Open Access
Occupancy and detectability modelling of vertebrates in northern Australia using multiple sampling methods
Author(s) -
Luke D. Einoder,
Darren Southwell,
José J. LahozMonfort,
Graeme Gillespie,
A. Fisher,
Brendan A. Wintle
Publication year - 2018
Publication title -
plos one
Language(s) - English
Resource type - Journals
SCImago Journal Rank - 0.99
H-Index - 332
ISSN - 1932-6203
DOI - 10.1371/journal.pone.0203304
Subject(s) - occupancy , species richness , nocturnal , ecology , habitat , sampling (signal processing) , monotreme , biology , geography , environmental science , filter (signal processing) , computer science , computer vision , taxonomy (biology) , systematics
Understanding where species occur and how difficult they are to detect during surveys is crucial for designing and evaluating monitoring programs, and has broader applications for conservation planning and management. In this study, we modelled occupancy and the effectiveness of six sampling methods at detecting vertebrates across the Top End of northern Australia. We fitted occupancy-detection models to 136 species (83 birds, 33 reptiles, 20 mammals) of 242 recorded during surveys of 333 sites in eight conservation reserves between 2011 and 2016. For modelled species, mean occupancy was highly variable: birds and reptiles ranged from 0.01–0.81 and 0.01–0.49, respectively, whereas mammal occupancy was lower, ranging from 0.02–0.30. Of the 11 environmental covariates considered as potential predictors of occupancy, topographic ruggedness, elevation, maximum temperature, and fire frequency were retained more readily in the top models. Using these models, we predicted species occupancy across the Top End of northern Australia (293,017 km 2 ) and generated species richness maps for each species group. For mammals and reptiles, high richness was associated with rugged terrain, while bird richness was highest in coastal lowland woodlands.
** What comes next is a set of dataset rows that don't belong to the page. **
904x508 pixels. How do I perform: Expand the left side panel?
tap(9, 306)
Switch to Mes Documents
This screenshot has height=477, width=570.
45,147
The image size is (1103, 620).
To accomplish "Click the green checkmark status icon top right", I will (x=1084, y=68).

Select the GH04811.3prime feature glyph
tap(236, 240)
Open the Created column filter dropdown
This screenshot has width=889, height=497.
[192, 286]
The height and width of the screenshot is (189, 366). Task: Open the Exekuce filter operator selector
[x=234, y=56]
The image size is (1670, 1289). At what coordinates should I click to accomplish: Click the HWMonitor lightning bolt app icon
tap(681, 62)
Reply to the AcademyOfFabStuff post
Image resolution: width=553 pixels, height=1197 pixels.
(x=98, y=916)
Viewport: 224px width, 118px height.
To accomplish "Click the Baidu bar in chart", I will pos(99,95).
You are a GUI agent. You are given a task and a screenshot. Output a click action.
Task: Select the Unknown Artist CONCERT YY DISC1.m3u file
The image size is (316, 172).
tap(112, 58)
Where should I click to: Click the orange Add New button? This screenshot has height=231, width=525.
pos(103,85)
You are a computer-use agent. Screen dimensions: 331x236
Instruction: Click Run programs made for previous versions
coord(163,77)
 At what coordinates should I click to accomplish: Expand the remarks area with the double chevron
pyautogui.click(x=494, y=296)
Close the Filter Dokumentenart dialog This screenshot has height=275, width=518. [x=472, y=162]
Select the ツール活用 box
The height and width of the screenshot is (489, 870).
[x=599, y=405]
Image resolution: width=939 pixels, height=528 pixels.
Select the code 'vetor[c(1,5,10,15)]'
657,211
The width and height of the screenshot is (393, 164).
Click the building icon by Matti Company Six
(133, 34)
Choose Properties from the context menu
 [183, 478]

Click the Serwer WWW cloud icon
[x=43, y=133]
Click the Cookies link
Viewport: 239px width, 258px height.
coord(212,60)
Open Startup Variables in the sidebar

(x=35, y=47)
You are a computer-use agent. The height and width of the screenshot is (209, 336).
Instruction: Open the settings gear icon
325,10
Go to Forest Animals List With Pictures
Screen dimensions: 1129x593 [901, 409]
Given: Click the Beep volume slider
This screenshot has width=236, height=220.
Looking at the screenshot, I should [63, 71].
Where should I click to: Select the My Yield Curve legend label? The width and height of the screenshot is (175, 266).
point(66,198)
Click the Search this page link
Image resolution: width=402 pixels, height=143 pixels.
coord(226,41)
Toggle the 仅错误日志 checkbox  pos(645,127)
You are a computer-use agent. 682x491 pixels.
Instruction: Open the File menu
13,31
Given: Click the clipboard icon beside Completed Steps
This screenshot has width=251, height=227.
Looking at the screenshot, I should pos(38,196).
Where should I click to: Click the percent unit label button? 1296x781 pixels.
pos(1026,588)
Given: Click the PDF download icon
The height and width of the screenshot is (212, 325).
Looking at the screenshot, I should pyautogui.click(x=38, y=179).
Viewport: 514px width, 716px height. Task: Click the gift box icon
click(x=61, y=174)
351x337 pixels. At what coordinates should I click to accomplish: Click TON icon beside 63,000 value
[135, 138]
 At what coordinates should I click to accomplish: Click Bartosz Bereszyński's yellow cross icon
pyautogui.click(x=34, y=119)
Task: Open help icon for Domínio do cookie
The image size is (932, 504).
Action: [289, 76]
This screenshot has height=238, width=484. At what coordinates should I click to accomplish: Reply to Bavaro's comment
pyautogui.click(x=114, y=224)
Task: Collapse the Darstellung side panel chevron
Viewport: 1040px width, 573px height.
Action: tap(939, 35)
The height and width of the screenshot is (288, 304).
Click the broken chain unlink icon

On average, detectability of diurnal birds was higher per day of surveys (0.33 ± 0.09) compared with nocturnal birds per night of spotlighting (0.13 ± 0.06). Detectability of reptiles was similar per day/night of pit trapping (0.30 ± 0.09) as per night of spotlighting (0.29 ± 0.11). On average, mammals were highly detectable using motion-sensor cameras for a week (0.36 ± 0.06), with exception of smaller-bodied species. One night of Elliott trapping (0.20 ± 0.06) and spotlighting (0.19 ± 0.06) was more effective at detecting mammals than cage (0.08 ± 0.03) and pit trapping (0.05 ± 0.04). Our estimates of species occupancy and detectability will help inform decisions about how best to redesign a long-running vertebrate monitoring program in the Top End of northern Australia.